🤖 AI Summary
This work addresses the challenges of identity preservation, multi-view consistency, and spatial semantic alignment in 3D editing. It proposes a two-stage optimization approach: first, orthogonal views are rendered and object-level segmentation masks are extracted, combined with multi-view textual inversion and attention alignment; subsequently, full-parameter fine-tuning of a multi-view diffusion model enables natural language-driven, object-level 3D editing. This method represents the first effective transfer of personalization capabilities from 2D diffusion models to the 3D domain, supporting disentangled semantic token composition and high-fidelity edits.
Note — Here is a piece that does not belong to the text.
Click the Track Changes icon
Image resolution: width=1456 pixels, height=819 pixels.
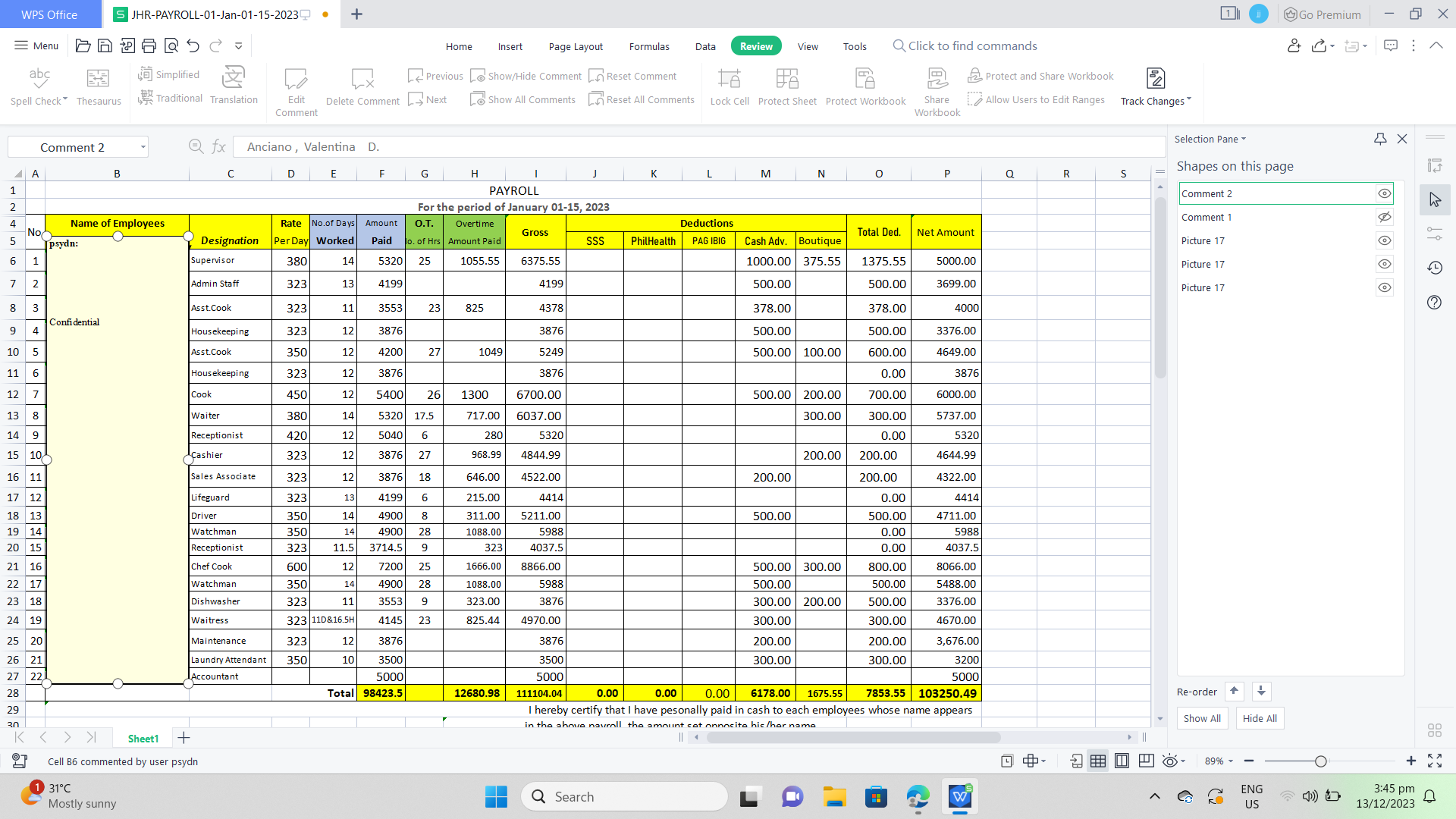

Experiments demonstrate that the approach significantly outperforms existing methods across diverse scenarios, achieving state-of-the-art performance in both editing fidelity and identity preservation.
📝 Abstract
While 2D diffusion models have achieved remarkable success in identity-preserving personalization, extending this capability to 3D assets remains a significant challenge due to the complexities of multi-view consistency and spatial control. Inspired by these 2D advancements, we present a novel personalization method for text-guided 3D editing that enables compositional, object-level control through natural language. Given a 3D input, we render orthogonal views and extract object-level segmentation masks to isolate semantic components. We then learn distinct token embeddings for each component through a tailored two-phase optimization strategy: multi-view textual inversion with attention alignment, followed by full fine-tuning of multi-view diffusion model. During inference, these disentangled tokens seamlessly compose with editing prompts to generate multi-view consistent images, which are subsequently lifted into high-fidelity textured 3D meshes. Extensive evaluations across diverse editing scenarios demonstrate that our method successfully transfers the flexibility of 2D personalization to 3D, achieving state-of-the-art edit faithfulness and identity preservation compared to existing baselines.